GlobalCapital is not a levfin doom-monger, exactly — the market has some notable strengths compared to 2006-7 — but about the nicest thing you can say about leveraged finance today is that it’s pretty late-cycle. Everyone thinks we’re near the top, but nobody quite knows when to call it.
Sewing said on the Deutsche investor call that “we certainly are not increasing our risk appetite… we are doing the underwritings in line with our existing risk appetite… with the expertise we have both on the front office, but, in particular, also on the credit side, we feel absolutely confident”.
Magic market share
It’s impossible for Deutsche shareholders or journalists to assess the truth of this statement, but it’s certainly a conundrum — as the whole market gets more and more leveraged, with weaker and weaker covenants, how do you maintain underwriting standards and simultaneously keep, let alone grow, market share? If you’re a leveraged finance banker who has the answer, there’s a long list of investment banks that would love to talk to you about it.
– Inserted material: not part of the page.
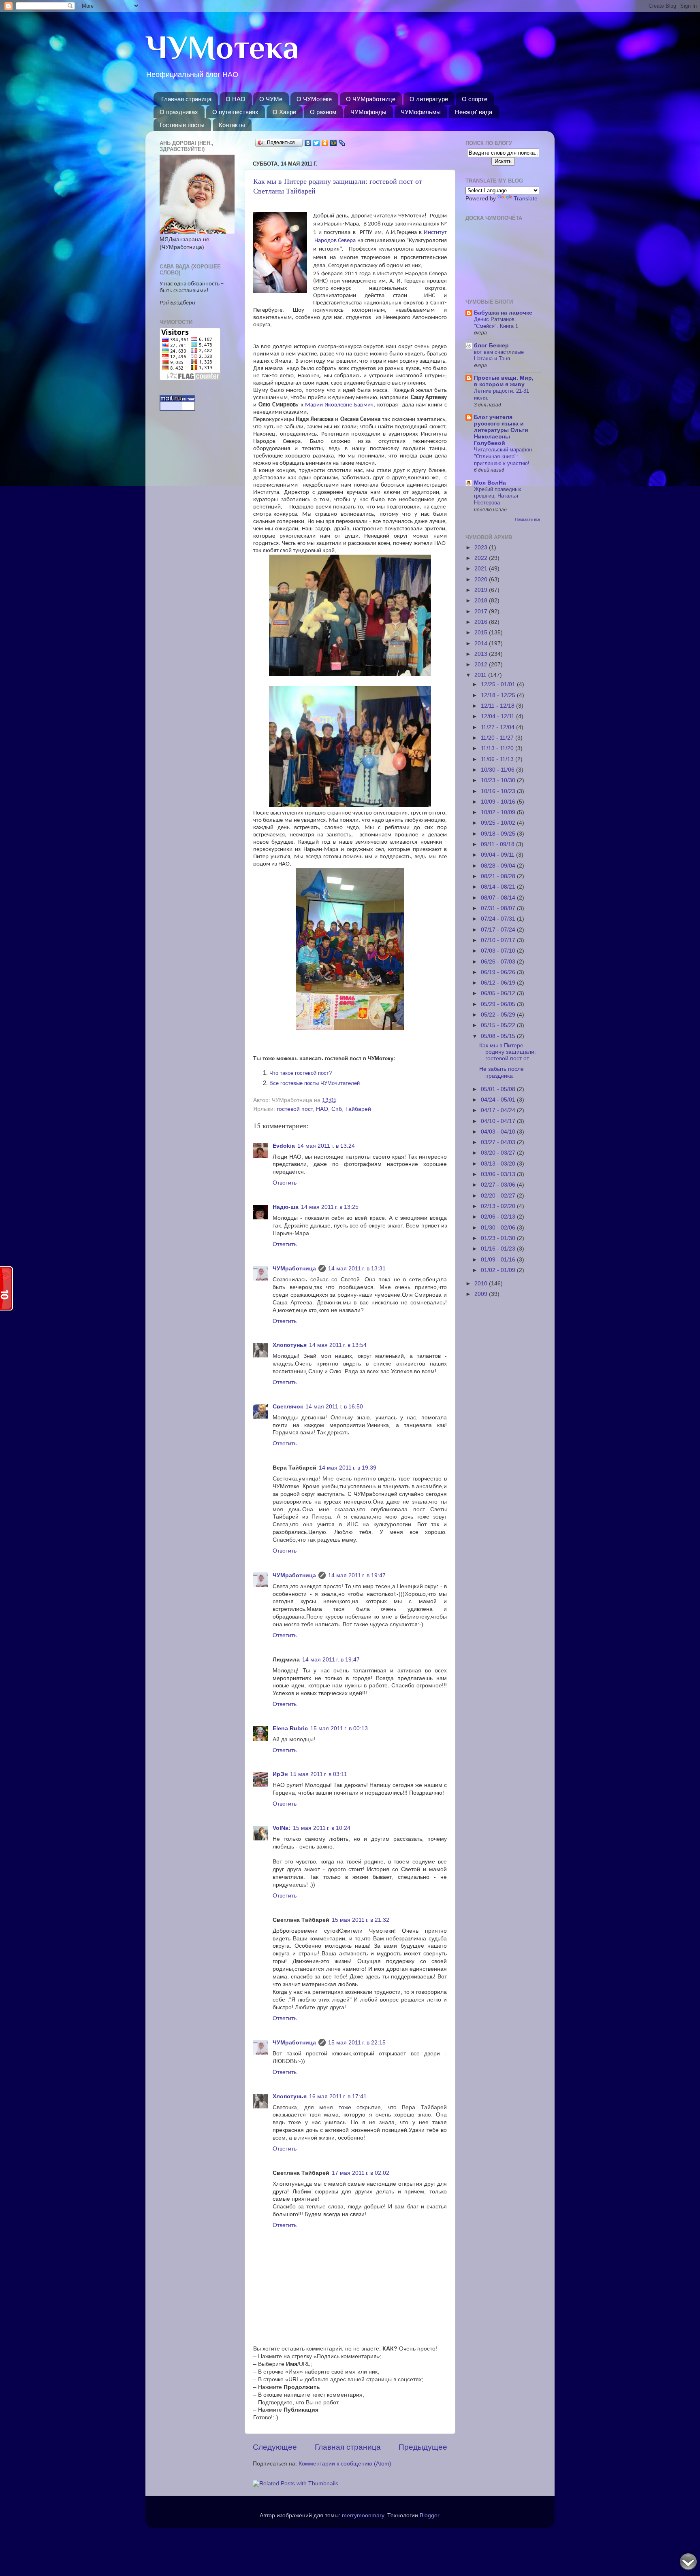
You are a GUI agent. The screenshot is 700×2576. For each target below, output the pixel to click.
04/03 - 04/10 (499, 1132)
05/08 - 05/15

Also concerning is another statement from Sewing on the call, who said: “If I look at the underlying diversification of the portfolio, if I look at our syndication and sell-down successes we have, I’m absolutely confident that we are not taking undue risks.”
Underwriting and moving risk is the core activity of an investment bank, and successful syndications are a cause for celebration — not least in the pages of GlobalCapital — but selling down risk successfully isn’t the same as good credit risk management.
When markets turn, they tend to turn fast. Banks that don’t fundamentally like the exposures they’ve underwritten will be stuck with them, and staring at losses.
Perhaps Deutsche really has picked the best deals to underwrite, and its market share has shot up through good old-fashioned banking expertise. Not all banks can or should think alike, and a healthy market is one where people take different views.
But if you’re surging ahead while others are calling a top, it’s worth looking again, and being absolutely sure that your risk management really is better than everyone else’s.